I have written about one-piece flow before. One-piece flow moves each product to the next stage as soon as it is completed at the previous stage in the value stream. There is no accumulation of larger batches for moving material. There is also no production of batches in parallel at the same station. The basic idea of one-piece flow is that you do not wait until you have a pallet/box/batch of parts before moving them to the next process, but that you move smaller quantities more frequently. Ideally, the transport quantity is one. The benefit of one-piece flow is a reduction of fluctuations and hence a reduction of work-in-progress inventory. You don’t get a big box and then nothing, but you get the parts one by one, ideally just in time when you need them.
If done right, one-piece flow has several advantages, most of them connected to having less inventory. Let me give you an overview.
Better Visual Management
Having fewer parts makes it a lot easier to see the state of your operations. For example, fewer parts make it a lot easier to see which process may be the bottleneck that other processes are waiting for. You can also find deviations from the standard easier through this improved visual management.
I find that the value of visual management is often underestimated. However, seeing immediately what the status is can be really helpful. Ideally you can see this directly by observing workers, processes, and inventories, but often additional information can be provided by andon boards or stack lights.
Faster Detection of Defects
One-piece flow, if done right, is likely to reduce the inventory, or at least the difference between the previous batch size and the new batch size. Due to this reduced inventory, you will detect defects faster. A highly simplified example with two processes is below. At one point, the first process starts to produce defective parts. This will be noticed by the second process. The fewer parts you have between the processes, the faster you will notice the problem. This reduces the number of parts that have to be thrown out or repaired.
Your quality will improve if you find defects faster. In some cases, however, quality can also improve due to one-piece flow reducing the likelihood of a defect in the first place. Especially for larger parts, batch processing may be a bit more chaotic. Assume you want to make a batch of 12 engine blocks as a batch as illustrated in the image. You add 12 crankshafts, always walking to each engine, then the pistons for each engine, and many more parts. How certain are you that you have not overlooked one engine when walking between these engines?
Sure, if it is a crankshaft, you will notice if it is missing.

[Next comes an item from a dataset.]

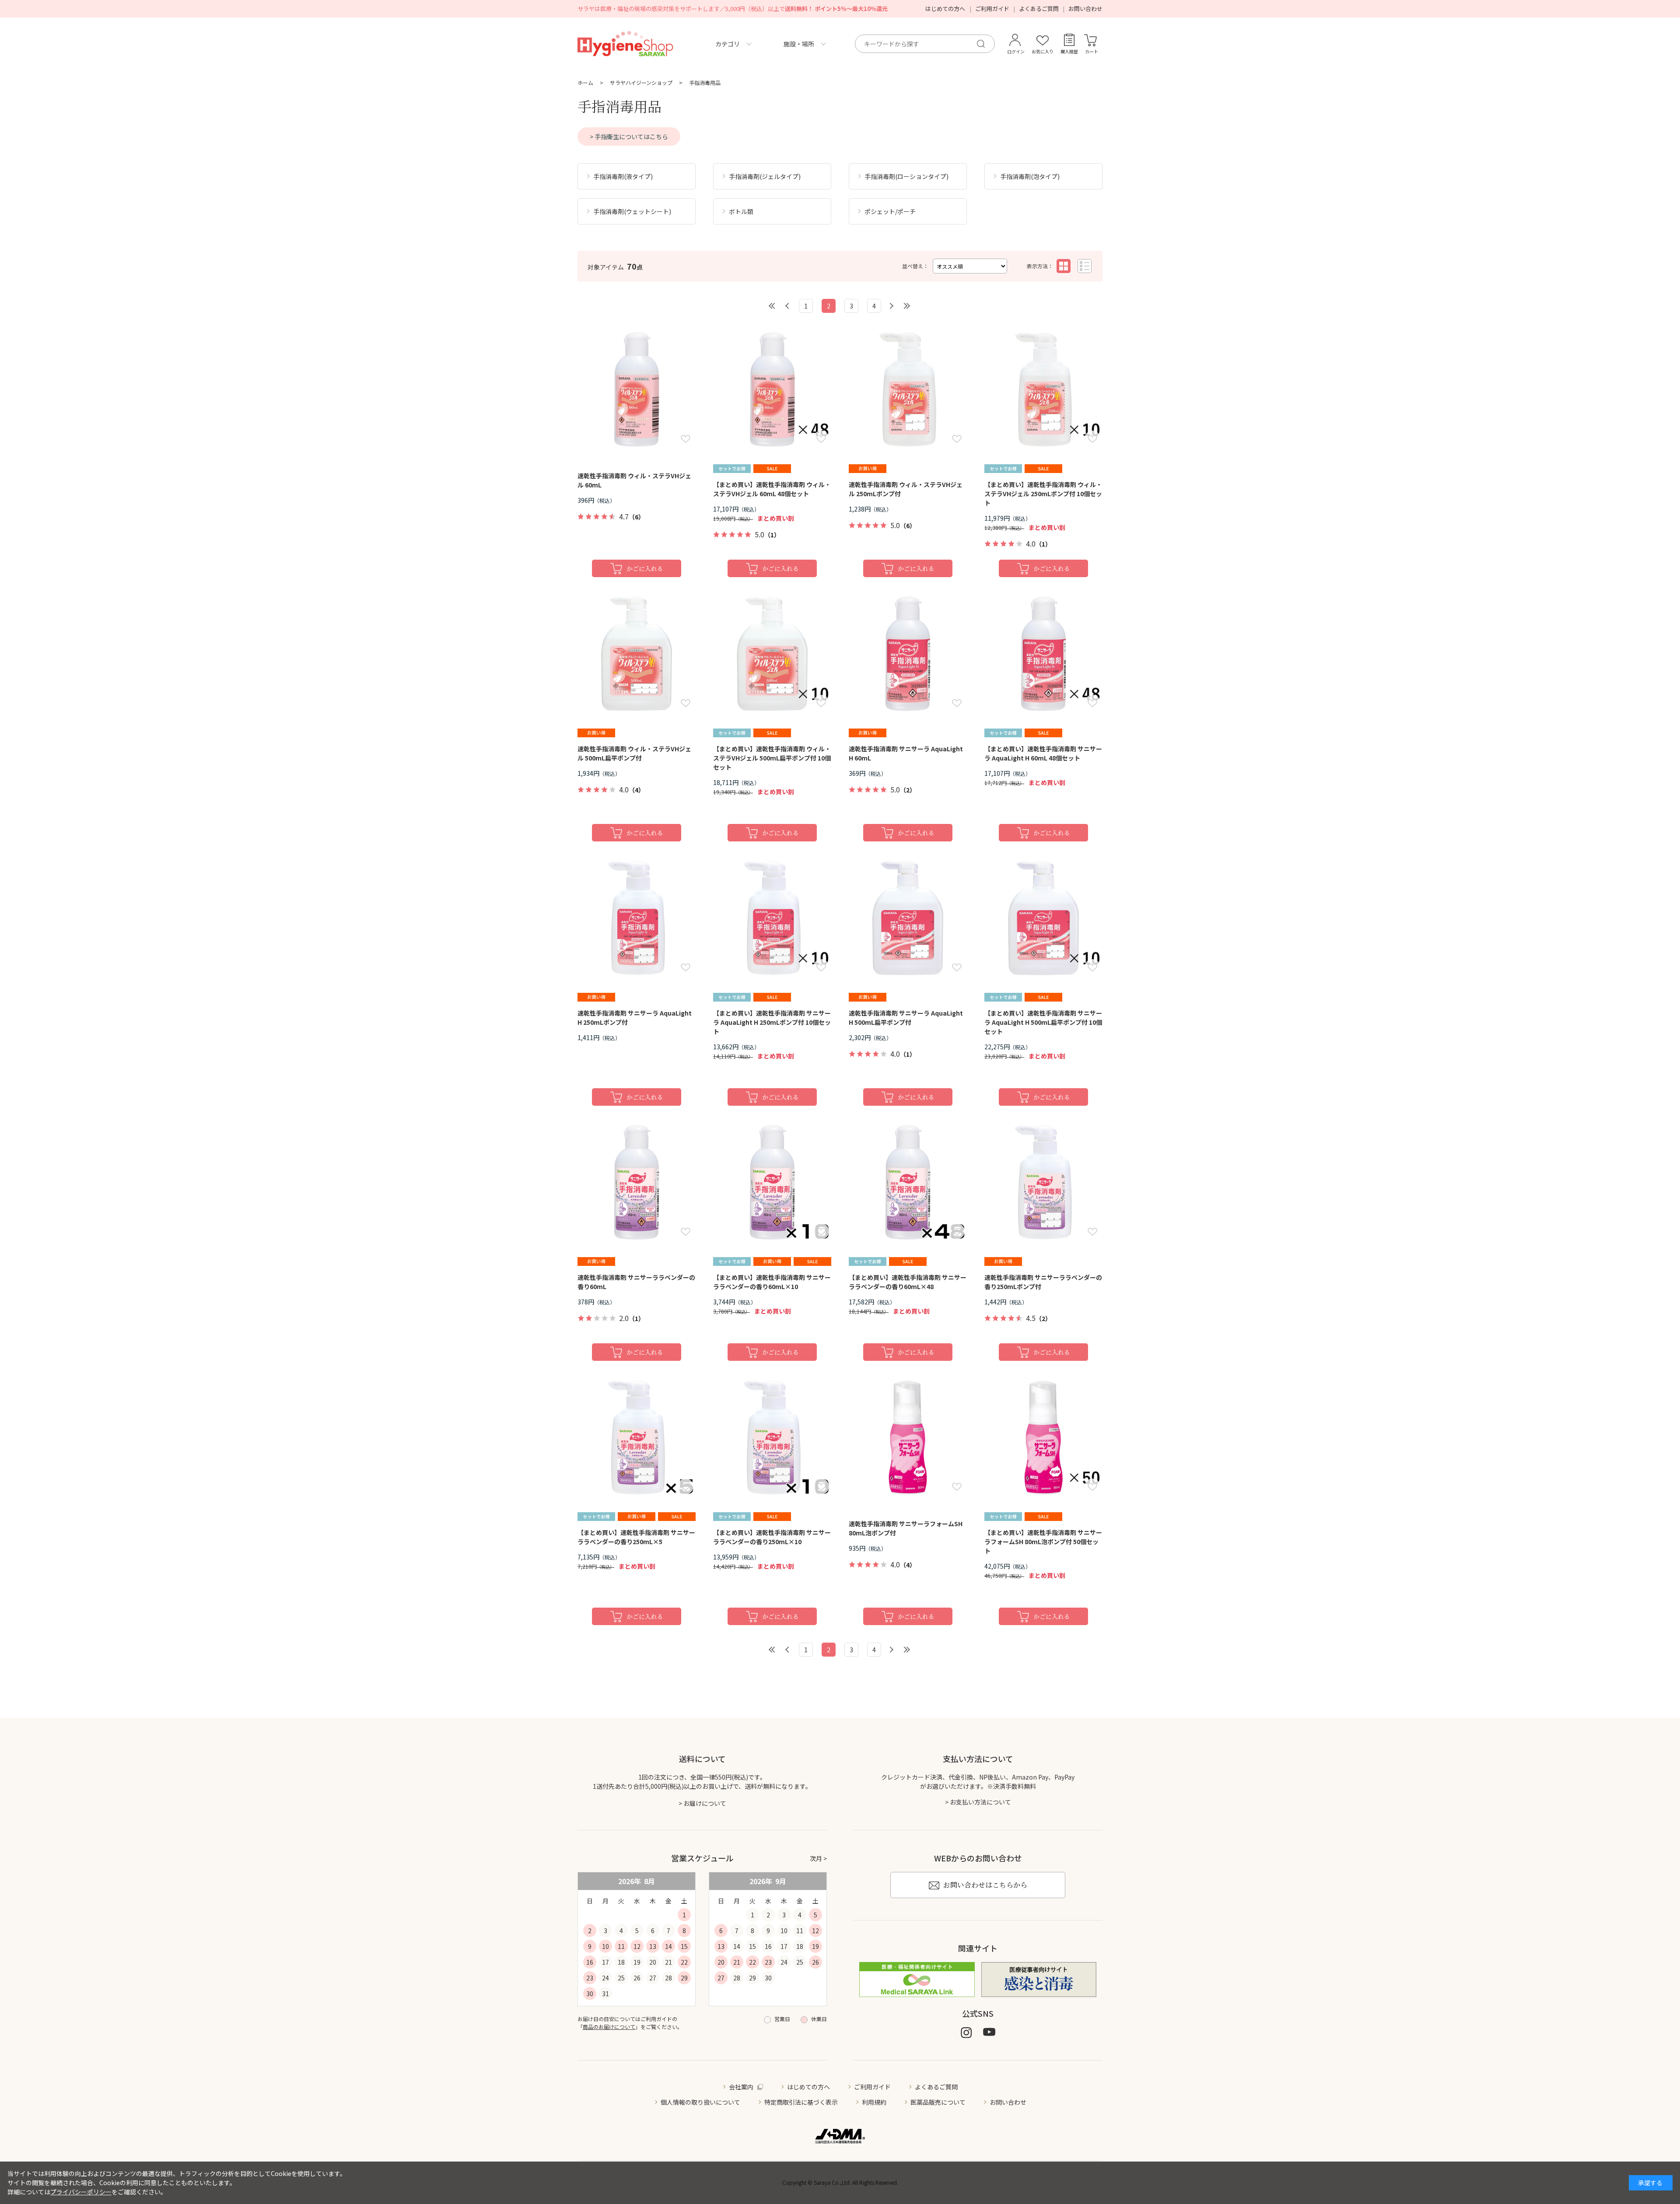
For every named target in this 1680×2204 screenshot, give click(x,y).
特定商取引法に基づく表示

But how about a simple O-ring, or one screw? In my view this has quite a bit of potential for mix-ups.
Less Inventory and Hence Shorter Lead Time
One-piece flow can reduce the inventory. Please do note, however, that inventory reduction is also possible without one-piece flow. We have inventory first and foremost to reduce fluctuations. Reducing fluctuations allows you to reduce inventory. (Alternatively, if you can afford to run out of stock, you can also reduce inventory without reducing fluctuations, but that is not always an option).
One piece flow is one way to reduce fluctuations. If you always fill a box/barrel/pallet or other kind of container with material before moving it to the next station, you have at least the fluctuation from filling and emptying your container repeatedly, even if there is no other fluctuation. Hence, one-piece flow will reduce this fluctuation, and hence allows you to reduce the inventory. Depending on the chaos in your system, however, this may be only a small part of the overall fluctuations.

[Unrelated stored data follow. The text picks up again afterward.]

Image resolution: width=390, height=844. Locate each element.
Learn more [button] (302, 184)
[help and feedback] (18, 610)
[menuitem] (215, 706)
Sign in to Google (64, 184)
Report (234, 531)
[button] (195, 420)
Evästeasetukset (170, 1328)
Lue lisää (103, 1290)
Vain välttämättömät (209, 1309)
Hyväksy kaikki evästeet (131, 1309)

But once the inventory is reduced, you also reduced the lead time. This reduced inventory will increase the flexibility of the production system. Reduced inventory will lead to faster lead times. Any changes will propagate though the system much faster, no matter if it is a custom order, a design change, or a new product.
In many cases, one-piece flow can also improve efficiency by reducing material handling. Normally, you pick up the completed part and put it down in the batch. Later, you pick the part up again and put it in the next process. Hence, you need at least two material-handling steps, and potentially more if you move the material into storage and back out again.
If there is no buffer between the stations, then you need only one material handling: Pick up the part from the previous step and move it into the next step. This is one of the reasons why Chaku Chaku lines are so efficient. See also the animation at the beginning of this article.
Better Cash Flow
Finally, there is better cash flow due to reduced lead time. Again, this is probably not a huge effect from one-piece flow alone, as other fluctuations may prevent you from reducing your inventory even more. But it helps to get the products to the customer faster and hence gets you paid quicker.
Overall, there are quite a few advantages to one-piece flow – some larger, some smaller. But especially if you have already reduced your fluctuations, going to one-piece flow can help you to become even better. Now, go out, flow where you can and pull where you can’t, and organize your industry!
P.S.: This blog post was inspired by a rolling ball lean game by David Barroso Perez and Jannis Schulz. Many thanks for showing me 🙂
2 thoughts on “What Are the Advantages of One-Piece Flow?”
When work content is coordinated with takt time, each task taking (takt time – %), workers get into flow and problem identification becomes even better. Takt time is a vital consideration in designing one-piece flow.
All this for a better competitive position!